Eli: Oh, I didn’t know about any of this, but it works out PERFECTLY because I’m going to be living in China. That is, mom, if you will come to China with me. I have to still live with you.
Mom: I love China! I’d love to Eli.
Eli: But, mom, do you speak Chinese?
Mom: No, I’m embarrassed to say I tried to learn Mandarin, but didn’t get very far.
Eli: Ok, we can just learn together once we are there. Anyway, Evie can just come over on weekends, or we can go to Japan on weekends.
Evie: But how will I visit you if I don’t speak China?!
Mom: Chinese. You don’t have to speak the language to visit a country. I’ve been to lots of countries even though I don’t speak the language. Once we speak Chinese we can show you around and help translate, just as you can when we come to Japan.
Evie: I’ll probably come to see you guys more, because I’m only going to be DJ’ing on Tuesdays and Wednesdays, and I’ll have longer weekends off than you guys.
Mom and Eli nod. We know all about Evie’s plan to revolutionize libraries by adding in live music. And, really, that’s a twice a week gig. You do still need some quiet time in there.
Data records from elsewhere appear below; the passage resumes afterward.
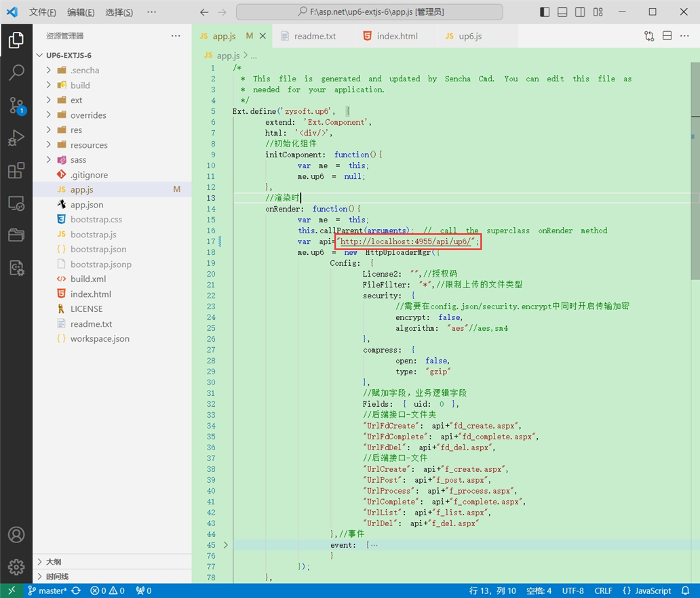This screenshot has width=700, height=598.
Task: Open the 文件(F) menu
Action: (x=43, y=12)
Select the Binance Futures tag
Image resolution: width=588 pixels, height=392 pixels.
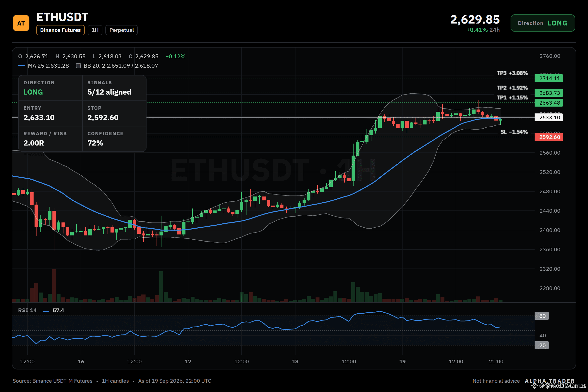tap(60, 30)

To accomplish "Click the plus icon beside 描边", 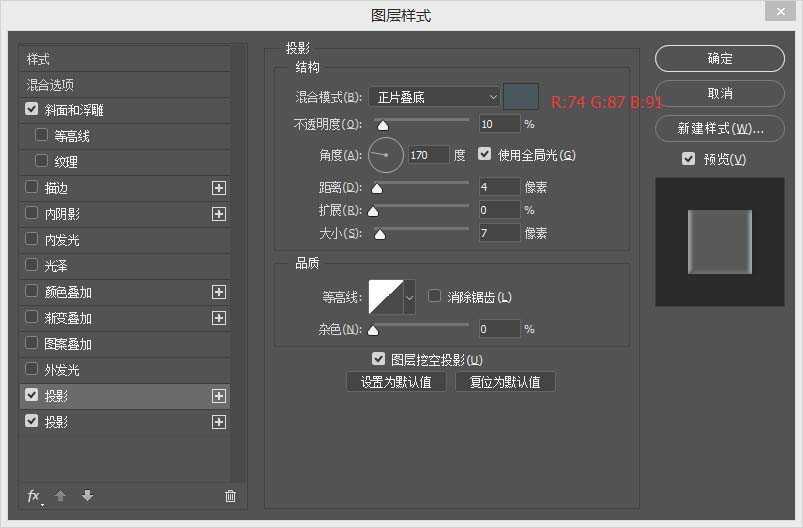I will pos(219,188).
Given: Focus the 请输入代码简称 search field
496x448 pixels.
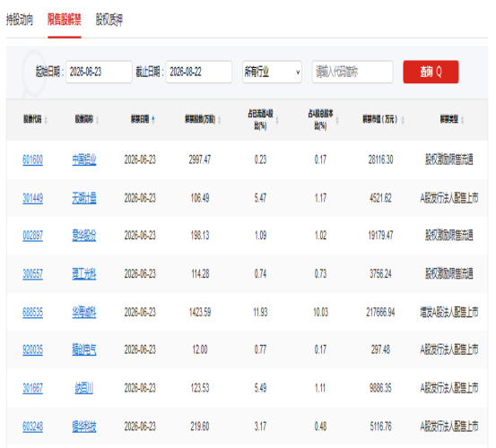Looking at the screenshot, I should (x=352, y=72).
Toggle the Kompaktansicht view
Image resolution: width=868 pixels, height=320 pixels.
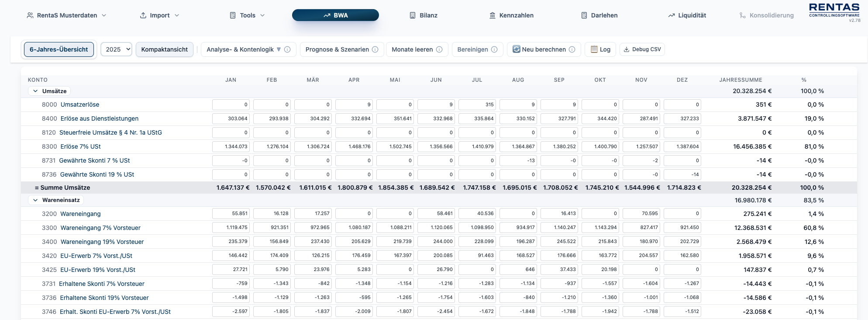[164, 49]
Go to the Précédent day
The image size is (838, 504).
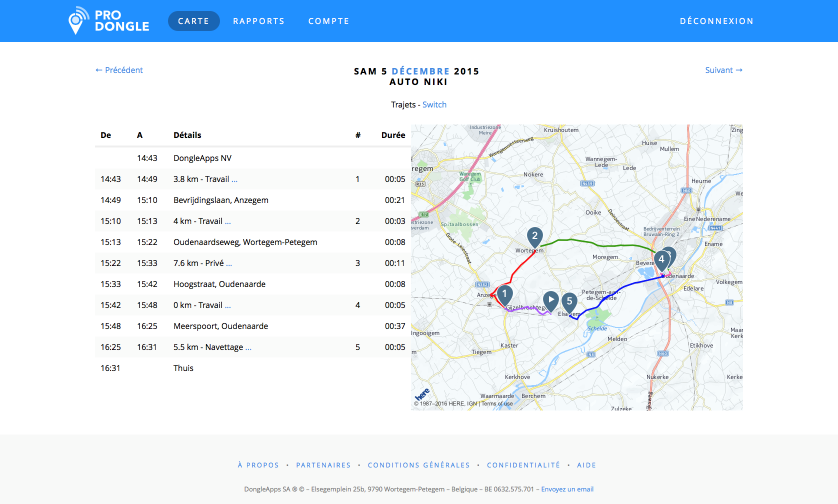(119, 70)
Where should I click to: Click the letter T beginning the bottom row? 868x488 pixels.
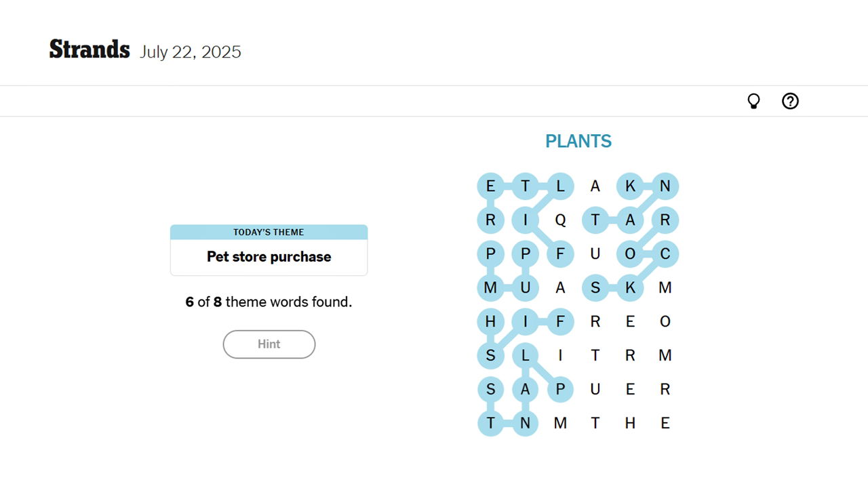click(x=490, y=423)
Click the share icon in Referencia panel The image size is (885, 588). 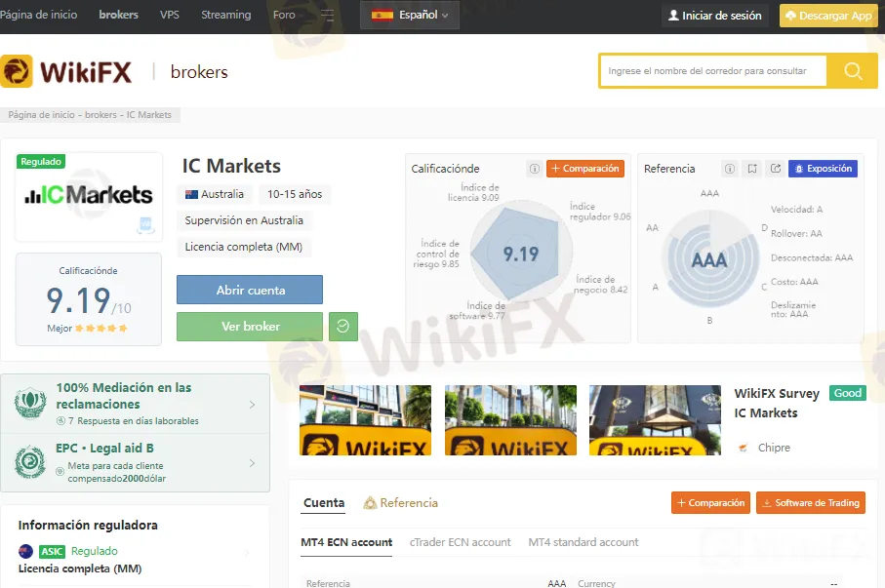[x=776, y=169]
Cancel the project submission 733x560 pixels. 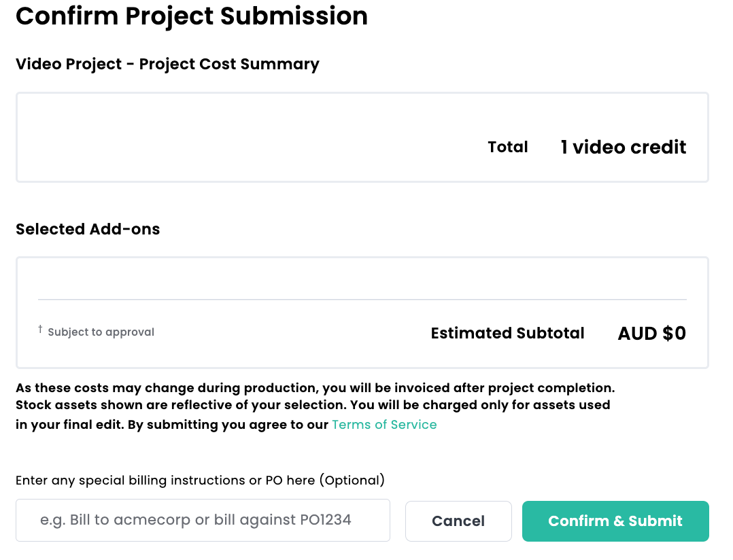click(x=458, y=521)
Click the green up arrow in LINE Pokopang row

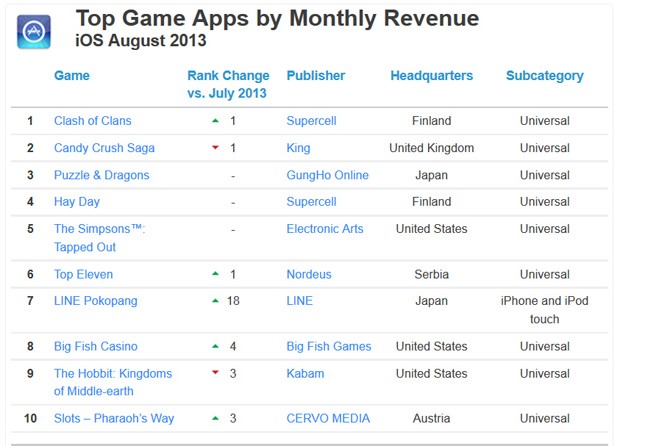point(214,301)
There’s a pause in the conversation.
Eli: Mom, I hope you never die, but just in case, if you do die, I’ll just get married so that I have someone to live with.
Mom: Well I hope I don’t die, and I’d love to live in China with you, but if you meet someone you’d like to marry before I die, that’s fine too.
Eli looked at me like I was crazy to suggest such a thing.
Seriously…In a little more than ten years I’ll want to kick him out?